This morning's reading has the powerful sentence: "Anyone can 'learn' the program, but to achieve the recovery it promises takes more than intellectual understanding; it takes a sustained effort to apply its spiritual principles in every area of my life. ... If I believe that ours is a program of recovery, I will live by that belief."
And so I pray. I breathe. I use food to sustain me, not prop up my emotions or avoid feeling. I write. I read. I reach out to my fellows. I take inventory. I practice serenity, courage and wisdom. And I fail and try again.
Someone used the word compartmentalism with me yesterday. As in, can I access my emotions and memories when they upset me? Or have I walled them off in favour of living in the realm of intellect and reason instead? I believe in living whole, embracing all of me, but I struggle to actually do it.
For the longest time, I searched for an intellectual answer to the pain I feel. As a woman writes in the Big Book, "I was an intellectual and I needed an intellectual answer, not an emotional one." [Big Book, p.205]. But the disease is a physical, spiritual and emotional one. Not an intellectual problem to be solved. Recovery requires faith. And I can choose my own conception of God. Like Bill W.:
That statement hit me hard. It melted the icy intellectual mountain in whose shadow I had lived and shivered many years. I stood in the sunlight at last. [Big Book, p.12]I step in and out of the sunlight, I think. My belief is imperfect as is my understanding of God. I return now to Step 1 with a deeper sense of what it means, in practice, again. I find comfort in the OA 12 and 12 which says:
In step one, we acknowledge this truth about ourselves: our current methods of managing have not been successful, and we need to find a new approach to life. Having acknowledged this truth, we are free to change and to learn.

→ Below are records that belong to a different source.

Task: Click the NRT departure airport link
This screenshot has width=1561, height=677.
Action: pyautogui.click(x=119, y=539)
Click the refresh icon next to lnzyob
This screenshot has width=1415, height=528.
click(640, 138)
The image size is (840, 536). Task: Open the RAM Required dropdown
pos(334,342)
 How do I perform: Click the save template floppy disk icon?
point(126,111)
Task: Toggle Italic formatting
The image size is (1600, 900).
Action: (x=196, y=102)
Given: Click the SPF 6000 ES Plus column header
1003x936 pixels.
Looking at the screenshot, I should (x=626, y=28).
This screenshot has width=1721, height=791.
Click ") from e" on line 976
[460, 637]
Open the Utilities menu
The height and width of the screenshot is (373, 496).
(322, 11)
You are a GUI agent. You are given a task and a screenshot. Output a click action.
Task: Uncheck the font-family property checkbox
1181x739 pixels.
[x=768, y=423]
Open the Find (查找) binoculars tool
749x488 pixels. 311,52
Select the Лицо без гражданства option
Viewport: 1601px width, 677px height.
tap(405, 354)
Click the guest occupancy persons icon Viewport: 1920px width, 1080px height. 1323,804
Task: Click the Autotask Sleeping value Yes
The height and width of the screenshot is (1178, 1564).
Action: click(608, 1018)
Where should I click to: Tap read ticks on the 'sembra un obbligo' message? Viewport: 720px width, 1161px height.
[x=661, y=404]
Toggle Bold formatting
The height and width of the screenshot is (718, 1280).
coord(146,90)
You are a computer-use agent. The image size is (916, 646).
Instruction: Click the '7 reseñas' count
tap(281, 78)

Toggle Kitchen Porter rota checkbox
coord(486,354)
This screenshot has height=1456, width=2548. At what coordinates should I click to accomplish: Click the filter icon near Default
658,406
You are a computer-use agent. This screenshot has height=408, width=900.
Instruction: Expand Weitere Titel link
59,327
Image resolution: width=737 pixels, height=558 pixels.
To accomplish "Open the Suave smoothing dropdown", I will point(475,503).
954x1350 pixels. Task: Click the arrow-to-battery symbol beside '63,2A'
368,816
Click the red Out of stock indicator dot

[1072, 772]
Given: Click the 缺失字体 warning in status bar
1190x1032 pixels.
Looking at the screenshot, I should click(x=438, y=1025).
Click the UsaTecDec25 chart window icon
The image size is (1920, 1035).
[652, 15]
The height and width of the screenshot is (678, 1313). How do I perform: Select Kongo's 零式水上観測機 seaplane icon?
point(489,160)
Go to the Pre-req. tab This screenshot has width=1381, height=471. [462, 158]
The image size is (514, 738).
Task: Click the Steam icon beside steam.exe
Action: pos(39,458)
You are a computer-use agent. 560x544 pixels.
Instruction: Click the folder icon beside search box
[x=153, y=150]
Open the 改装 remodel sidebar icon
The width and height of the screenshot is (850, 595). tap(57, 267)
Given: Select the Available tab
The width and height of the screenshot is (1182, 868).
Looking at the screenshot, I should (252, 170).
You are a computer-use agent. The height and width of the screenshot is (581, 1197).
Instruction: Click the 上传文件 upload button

Once we have become teachable, we can give up old thought and behaviour patterns which have failed us in the past, beginning with our attempts to control our eating and our weight. Honest appraisal of our experience has convinced us that we can't handle life through self-will [or intellect] alone. First we grasp this knowledge intellectually, and then finally we come to believe it in our hearts. When this happens, we have taken the first step and are ready to move ahead in our program of recovery. [OA 12 and 12, end of chapter 1]My way is difficult, troubled, and has failed me physically, emotionally and spiritually. Those compartments get in the way of my whole self standing in the sunlight of the spirit. So I start the process of letting them go. Living my beliefs.